=== What the task asks ===
In the article on Ambon, copy the part from "Despite a slow" to "he was dead.", swapping "hospital" for "clinic".

=== Document segment ===
■ ■ ■
#Ambon: Conflict and Containment Through Virtual Networks


Image Courtesy of the Author

The story that follows is the subject of an ongoing investigation by the Indonesian National Human Rights Commission (Komnas HAM), whose working conclusion is that the riots that occurred on September 11th and 12th, 2011, taking  seven lives and causing 65 injuries on the small island of Ambon, Indonesia, may have been intentionally provoked by certain parties through text message rumors.


Despite a slow and ineffective response by police on the ground, the violence did not engulf the entire island.  Some say that the riots were contained by efforts in the same vessel through which they were spread: text messages and virtual social networks.

Early last month, in the middle of a small city on Ambon, one of Indonesia’s Maluku Islands, a Muslim ojek (motorcycle taxi) driver was found covered in blood in a gutter in a Christian part of town, where Muslims don’t often go. Barely alive, Darmin Saiman was discovered by a police officer and driven to the hospital in a car by a neighbor, blood gushing from his nose and mouth. By the time he arrived at the hospital, he was dead.


Motorcycle deaths are not uncommon in Indonesia. However, Ambon has an unfortunate history of religious tension and violence. In 1999, not long after Suharto’s fall, up to 5,000 died and hundreds of thousands of people were displaced. The conflict itself lasted until 2002, but since then once-intermingled communities have divided along religious lines, and occasional clashes have broken out every few years, claiming lives and re-displacing the population.
■ ■ ■
=== Records provided ===

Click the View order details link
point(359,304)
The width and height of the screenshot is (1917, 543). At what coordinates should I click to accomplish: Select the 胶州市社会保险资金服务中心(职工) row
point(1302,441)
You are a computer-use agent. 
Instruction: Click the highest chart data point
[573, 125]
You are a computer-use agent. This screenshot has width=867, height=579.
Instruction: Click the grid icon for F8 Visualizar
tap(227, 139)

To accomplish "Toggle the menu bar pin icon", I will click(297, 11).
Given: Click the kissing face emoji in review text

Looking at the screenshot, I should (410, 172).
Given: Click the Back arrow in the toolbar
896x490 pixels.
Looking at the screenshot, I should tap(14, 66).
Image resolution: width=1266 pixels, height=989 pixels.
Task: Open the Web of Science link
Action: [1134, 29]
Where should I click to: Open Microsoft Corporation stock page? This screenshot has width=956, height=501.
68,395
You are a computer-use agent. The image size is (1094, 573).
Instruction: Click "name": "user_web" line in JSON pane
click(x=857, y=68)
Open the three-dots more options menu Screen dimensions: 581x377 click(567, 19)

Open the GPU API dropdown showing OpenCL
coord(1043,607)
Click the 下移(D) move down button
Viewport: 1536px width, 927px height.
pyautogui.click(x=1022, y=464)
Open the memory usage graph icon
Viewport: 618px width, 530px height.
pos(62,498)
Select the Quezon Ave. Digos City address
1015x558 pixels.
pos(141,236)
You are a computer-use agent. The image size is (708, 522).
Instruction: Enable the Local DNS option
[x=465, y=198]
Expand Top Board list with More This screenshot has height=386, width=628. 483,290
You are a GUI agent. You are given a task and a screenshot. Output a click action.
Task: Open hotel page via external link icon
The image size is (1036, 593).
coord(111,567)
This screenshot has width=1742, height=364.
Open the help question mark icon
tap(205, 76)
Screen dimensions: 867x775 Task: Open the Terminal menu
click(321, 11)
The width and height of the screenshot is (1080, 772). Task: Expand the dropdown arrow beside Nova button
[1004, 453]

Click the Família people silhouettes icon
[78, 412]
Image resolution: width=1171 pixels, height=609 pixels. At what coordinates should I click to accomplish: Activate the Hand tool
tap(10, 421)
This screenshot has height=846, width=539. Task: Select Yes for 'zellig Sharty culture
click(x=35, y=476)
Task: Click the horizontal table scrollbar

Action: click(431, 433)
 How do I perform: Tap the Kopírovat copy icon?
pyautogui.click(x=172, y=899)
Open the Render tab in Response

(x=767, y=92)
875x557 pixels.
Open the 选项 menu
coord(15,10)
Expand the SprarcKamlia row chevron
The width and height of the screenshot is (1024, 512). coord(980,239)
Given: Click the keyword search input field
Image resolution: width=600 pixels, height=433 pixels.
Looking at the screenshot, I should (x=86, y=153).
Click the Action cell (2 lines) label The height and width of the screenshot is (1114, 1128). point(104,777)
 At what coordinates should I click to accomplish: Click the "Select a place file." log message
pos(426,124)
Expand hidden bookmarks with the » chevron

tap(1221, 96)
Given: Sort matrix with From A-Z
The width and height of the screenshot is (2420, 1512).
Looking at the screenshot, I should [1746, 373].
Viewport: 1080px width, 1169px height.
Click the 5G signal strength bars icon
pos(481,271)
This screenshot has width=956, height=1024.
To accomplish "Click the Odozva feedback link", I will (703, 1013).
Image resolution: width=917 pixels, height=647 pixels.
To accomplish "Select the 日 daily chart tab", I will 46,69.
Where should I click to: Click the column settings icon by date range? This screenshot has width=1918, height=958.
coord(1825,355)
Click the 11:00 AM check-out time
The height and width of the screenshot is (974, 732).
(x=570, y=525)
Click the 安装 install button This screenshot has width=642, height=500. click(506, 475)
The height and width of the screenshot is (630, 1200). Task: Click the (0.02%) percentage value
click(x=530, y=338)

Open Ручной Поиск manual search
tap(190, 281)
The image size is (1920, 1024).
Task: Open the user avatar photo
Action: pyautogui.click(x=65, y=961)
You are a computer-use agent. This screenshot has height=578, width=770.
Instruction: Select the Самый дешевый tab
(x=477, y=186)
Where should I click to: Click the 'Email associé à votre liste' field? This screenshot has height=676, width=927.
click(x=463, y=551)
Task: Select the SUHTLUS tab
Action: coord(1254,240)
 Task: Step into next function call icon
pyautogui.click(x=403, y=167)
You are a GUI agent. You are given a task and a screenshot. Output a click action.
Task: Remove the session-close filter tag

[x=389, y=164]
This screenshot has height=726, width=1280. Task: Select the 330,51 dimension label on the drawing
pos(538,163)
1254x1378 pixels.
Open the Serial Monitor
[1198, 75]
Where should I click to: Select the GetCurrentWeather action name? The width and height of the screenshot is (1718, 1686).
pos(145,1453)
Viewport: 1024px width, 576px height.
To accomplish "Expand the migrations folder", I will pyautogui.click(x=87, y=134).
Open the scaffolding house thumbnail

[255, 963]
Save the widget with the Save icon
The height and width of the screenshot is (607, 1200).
■ ■ ■
=== Exercise result ===
Despite a slow and ineffective response by police on the ground, the violence did not engulf the entire island.  Some say that the riots were contained by efforts in the same vessel through which they were spread: text messages and virtual social networks.

Early last month, in the middle of a small city on Ambon, one of Indonesia’s Maluku Islands, a Muslim ojek (motorcycle taxi) driver was found covered in blood in a gutter in a Christian part of town, where Muslims don’t often go. Barely alive, Darmin Saiman was discovered by a police officer and driven to the clinic in a car by a neighbor, blood gushing from his nose and mouth. By the time he arrived at the clinic, he was dead.